Symphonie en bleu

 

 

Tiède silence. Heure d’éternité !

              Sur l’azur vaste :

Compassion, confiance, hilarité,

              Langueur et faste !

La pulpe bleue en flocons haletants,

              Aux hirondelles,

Fait avaler son plaisir suffocant

              Lorsqu’un bruit d’ailes

Monte érafler la face du ciel clair !

              La résonance

Des bords du lac rythme au vent chaud d’été

              La nonchalance

D’un héron grêle, haussant son col bleuté

              Sur l’onduleuse

Pâleur des joncs où l’haleine de l’eau

              Tumultueuse

Vient se buter en mousseux trémolo !

              Soûl de mystère,

L’adagio touffu, sauvage et preux

              Des pins austères

Poursuit au bois le tourment vaporeux

              Des naïades

Au cœur gorgé d’eau bleue.

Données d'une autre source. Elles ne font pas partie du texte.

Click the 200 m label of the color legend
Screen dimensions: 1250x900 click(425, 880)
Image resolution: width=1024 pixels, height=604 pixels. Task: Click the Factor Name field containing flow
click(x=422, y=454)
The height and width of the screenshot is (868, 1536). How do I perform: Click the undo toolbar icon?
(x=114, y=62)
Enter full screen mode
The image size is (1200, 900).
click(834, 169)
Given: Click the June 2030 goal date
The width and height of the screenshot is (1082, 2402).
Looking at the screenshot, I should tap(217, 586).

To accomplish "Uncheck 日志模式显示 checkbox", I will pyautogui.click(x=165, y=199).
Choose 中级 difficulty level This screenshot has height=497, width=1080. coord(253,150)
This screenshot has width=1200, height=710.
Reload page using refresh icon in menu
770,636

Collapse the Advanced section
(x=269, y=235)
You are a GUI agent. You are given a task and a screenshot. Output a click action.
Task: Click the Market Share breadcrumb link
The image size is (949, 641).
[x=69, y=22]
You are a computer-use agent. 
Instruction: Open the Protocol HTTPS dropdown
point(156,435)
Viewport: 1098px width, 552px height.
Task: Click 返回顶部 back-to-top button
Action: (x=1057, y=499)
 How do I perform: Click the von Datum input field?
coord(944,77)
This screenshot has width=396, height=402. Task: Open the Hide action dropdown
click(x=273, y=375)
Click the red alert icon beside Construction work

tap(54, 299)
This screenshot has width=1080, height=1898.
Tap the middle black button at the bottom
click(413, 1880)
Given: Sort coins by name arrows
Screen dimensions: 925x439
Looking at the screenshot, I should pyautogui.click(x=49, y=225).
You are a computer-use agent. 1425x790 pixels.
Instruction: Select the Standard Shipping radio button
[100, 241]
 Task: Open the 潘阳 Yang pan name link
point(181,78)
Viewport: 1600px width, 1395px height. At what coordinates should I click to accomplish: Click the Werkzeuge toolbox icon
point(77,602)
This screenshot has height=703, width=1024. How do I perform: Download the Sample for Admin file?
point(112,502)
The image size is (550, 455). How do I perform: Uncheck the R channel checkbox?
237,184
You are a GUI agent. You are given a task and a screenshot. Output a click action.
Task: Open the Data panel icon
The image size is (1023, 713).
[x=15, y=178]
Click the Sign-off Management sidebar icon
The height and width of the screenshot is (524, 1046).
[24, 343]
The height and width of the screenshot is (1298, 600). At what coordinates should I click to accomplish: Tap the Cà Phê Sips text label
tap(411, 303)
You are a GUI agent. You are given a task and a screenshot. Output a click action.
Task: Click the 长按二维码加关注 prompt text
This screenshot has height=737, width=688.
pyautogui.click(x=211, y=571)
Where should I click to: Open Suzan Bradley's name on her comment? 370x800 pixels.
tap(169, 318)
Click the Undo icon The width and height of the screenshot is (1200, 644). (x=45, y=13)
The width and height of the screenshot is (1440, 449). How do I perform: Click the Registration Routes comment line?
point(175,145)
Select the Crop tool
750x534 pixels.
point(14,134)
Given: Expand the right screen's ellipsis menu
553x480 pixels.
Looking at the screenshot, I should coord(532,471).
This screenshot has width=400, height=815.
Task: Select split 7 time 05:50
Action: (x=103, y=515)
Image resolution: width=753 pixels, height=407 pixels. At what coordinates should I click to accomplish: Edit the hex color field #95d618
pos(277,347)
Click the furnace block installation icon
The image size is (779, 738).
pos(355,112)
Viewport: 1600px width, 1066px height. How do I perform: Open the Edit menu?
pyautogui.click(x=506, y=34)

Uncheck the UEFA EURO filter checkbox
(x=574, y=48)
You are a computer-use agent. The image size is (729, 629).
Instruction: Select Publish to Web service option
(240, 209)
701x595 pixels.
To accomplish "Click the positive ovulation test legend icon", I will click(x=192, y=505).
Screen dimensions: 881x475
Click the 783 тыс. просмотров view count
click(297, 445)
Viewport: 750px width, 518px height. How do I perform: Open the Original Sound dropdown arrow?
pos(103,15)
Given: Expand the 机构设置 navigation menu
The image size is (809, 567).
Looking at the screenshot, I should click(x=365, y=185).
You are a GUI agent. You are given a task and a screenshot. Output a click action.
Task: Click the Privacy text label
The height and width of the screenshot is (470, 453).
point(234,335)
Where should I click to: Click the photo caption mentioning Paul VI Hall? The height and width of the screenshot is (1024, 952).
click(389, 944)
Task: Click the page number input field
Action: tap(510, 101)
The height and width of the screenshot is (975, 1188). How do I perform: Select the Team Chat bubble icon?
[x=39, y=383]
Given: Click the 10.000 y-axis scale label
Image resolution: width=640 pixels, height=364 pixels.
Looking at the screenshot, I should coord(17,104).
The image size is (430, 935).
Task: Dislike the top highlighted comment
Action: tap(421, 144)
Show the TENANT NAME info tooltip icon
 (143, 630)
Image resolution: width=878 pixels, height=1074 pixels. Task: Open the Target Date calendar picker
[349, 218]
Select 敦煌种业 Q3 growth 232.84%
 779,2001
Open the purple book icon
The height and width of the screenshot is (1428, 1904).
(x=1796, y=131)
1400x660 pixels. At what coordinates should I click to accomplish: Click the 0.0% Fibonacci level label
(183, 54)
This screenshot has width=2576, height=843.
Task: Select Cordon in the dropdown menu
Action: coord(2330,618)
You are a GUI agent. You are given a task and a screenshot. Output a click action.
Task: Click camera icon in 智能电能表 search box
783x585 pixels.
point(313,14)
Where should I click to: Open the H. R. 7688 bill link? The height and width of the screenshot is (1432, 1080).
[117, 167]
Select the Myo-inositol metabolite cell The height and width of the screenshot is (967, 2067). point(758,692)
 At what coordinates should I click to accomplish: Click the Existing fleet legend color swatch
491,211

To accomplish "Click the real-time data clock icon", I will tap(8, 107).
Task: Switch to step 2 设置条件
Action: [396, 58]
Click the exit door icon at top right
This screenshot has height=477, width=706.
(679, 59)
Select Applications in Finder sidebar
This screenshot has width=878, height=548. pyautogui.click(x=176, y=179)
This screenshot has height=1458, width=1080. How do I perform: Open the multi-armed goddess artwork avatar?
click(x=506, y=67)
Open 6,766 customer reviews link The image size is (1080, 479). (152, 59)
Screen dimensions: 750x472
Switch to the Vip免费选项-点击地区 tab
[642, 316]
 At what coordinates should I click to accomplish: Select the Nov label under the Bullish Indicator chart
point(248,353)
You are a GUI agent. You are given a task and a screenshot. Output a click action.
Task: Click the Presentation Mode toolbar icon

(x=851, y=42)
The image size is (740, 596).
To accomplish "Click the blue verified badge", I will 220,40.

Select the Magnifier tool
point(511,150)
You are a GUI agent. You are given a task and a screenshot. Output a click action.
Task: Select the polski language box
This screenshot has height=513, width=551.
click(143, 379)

Elles s’effrayent,

              Font des gambades,

Fouillent la mousse où, copieux et frais,

              Bouge et bourdonne

Le menuet vif des bluets cendrés !

              Midi bâillonne

Les bondissants parfums au cœur dévot

              Des campanules

Près d’un vieux mur effrité d’avoir chaud !

              Les libellules

En mousseline, au corps poudré de clairs

              Reflets turquoise

Vont esquisser une valse en plein air,

              Leur jeu se croise

Aux tintements d’un allegro qui fuit

              Et qui résonne

Sur le beau temps où la saison reluit !

              Tout déraisonne

Et l’on ressent cette élasticité

              Aérienne

D’un vol sublime où l’on aurait été

              La gardienne

Pour terre et ciel de cet immense azur

              Où l’air mordille

Le fol été comme un raisin trop mûr !

              Le plaisir grille,

Céleste essence en bulles indigo

              Que la démence

Des cris d’oiseaux crève et sème en écho !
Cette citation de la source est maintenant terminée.